MAKASSAR, TRIBUN-TIMUR.COM -- Pemerintah provinsi Sulawesi Selatan (Sulsel) melalui
Dinas Pertanian dan Tanaman Pangan Holtikultura Sulsel, terus
menggenjot mutu jeruk yang dihasilkan.
Dengan kualitas buah yang bagus, diharapkan buah jeruk asal Sulsel mampu
menembus pasar ke berbagai negara Asia dan Eropa.
Seiring dengan itu, Dinas Pertanian dan Tanaman Pangan Holtikultura akan
mengembangkan Jeruk Keprok Batu 55 yang telah diakui mutunya. Sebagai
langkah awal atau uji coba, Kabupaten Bantaeng ditunjuk sebagai daerah
basis produksi jeruk keprok batu 55.
Kepala Seksi Buah Dinas Pertanian dan Tanaman Pangan Holtikultura
Sulsel, Maryam Amiruddin, di Makassar, Senin (09/05/2011), mengatakan,
untuk uji coba di Bantaeng, pengembangan jeruk ini menyasar luas areal
tanam sebanyak delapan hektare.
Dan di 2012 mendatang, akan dilakukan perluasan pengembangan jeruk jenis
ini menjadi 50 hektare di semua areal sentra penghasil jeruk.

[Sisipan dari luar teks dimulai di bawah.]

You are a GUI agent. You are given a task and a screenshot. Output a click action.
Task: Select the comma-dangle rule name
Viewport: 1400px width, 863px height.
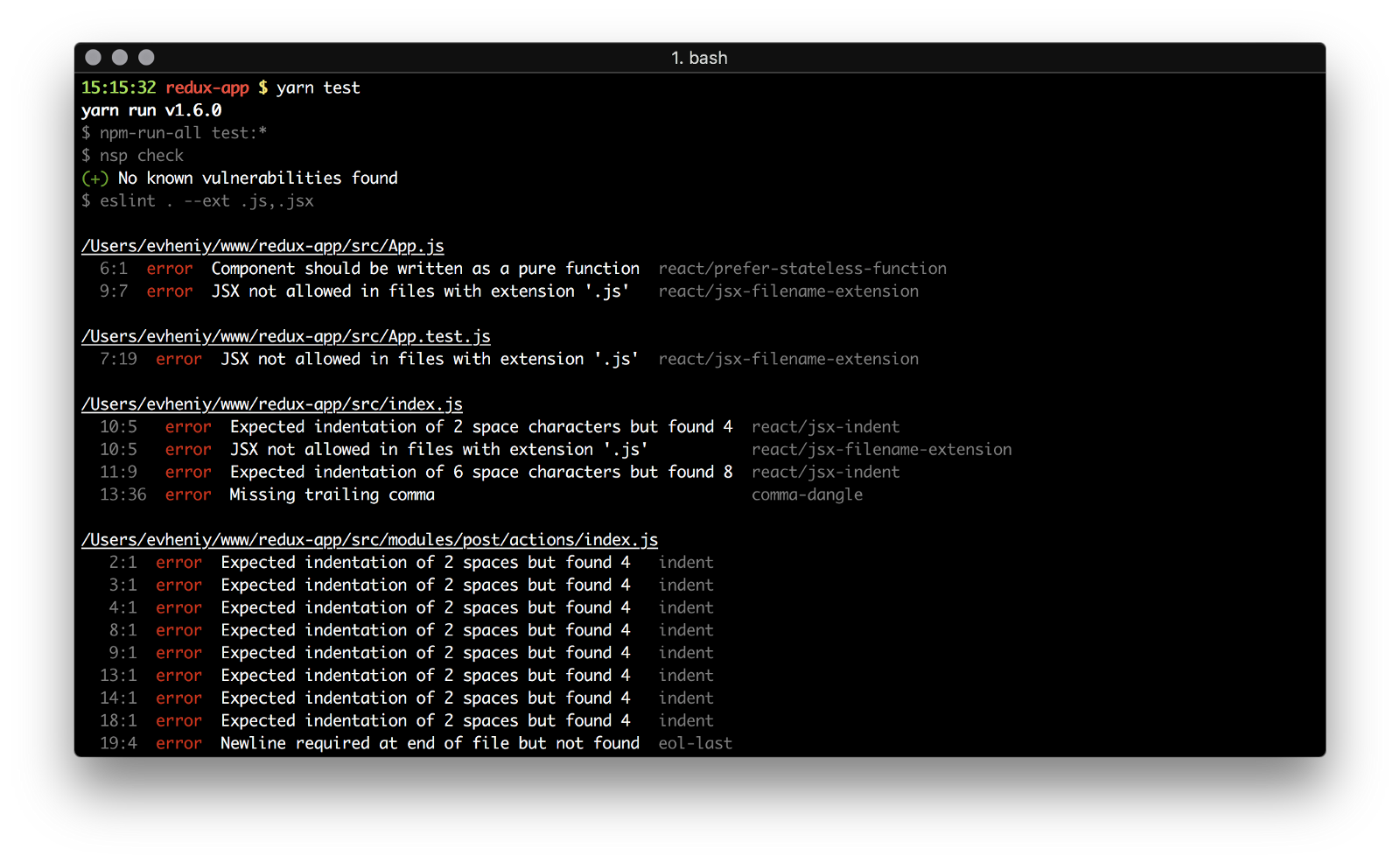pos(807,495)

Dikatakan, saat ini ada sekitar 13 kabupaten yang menjadi daerah sentra
produksi jeruk di Sulsel. Daerah tersebut di antaranya, Bantaeng,
Selayar, Bulukumba, Enrekang, Bone, Soppeng, Wajo, Sinjai, Luwu, Luwu
Utara, Luwu Timur, Gowa, dan Sidrap.
Dengan adanya pengembangan ini, katanya, diharapkan, Sulsel bisa menjadi
daerah dengan produksi jeruk terbesar dengan kualitas yang unggul.
"Saat ini Sulsel masuk dalam 10 besar daerah dengan produksi jeruk
terbesar di Indonesia. Diharapkan dengan adanya pengembangan ini, akan
semakin menggenjot produksi jeruk yang berkualitas," katanya.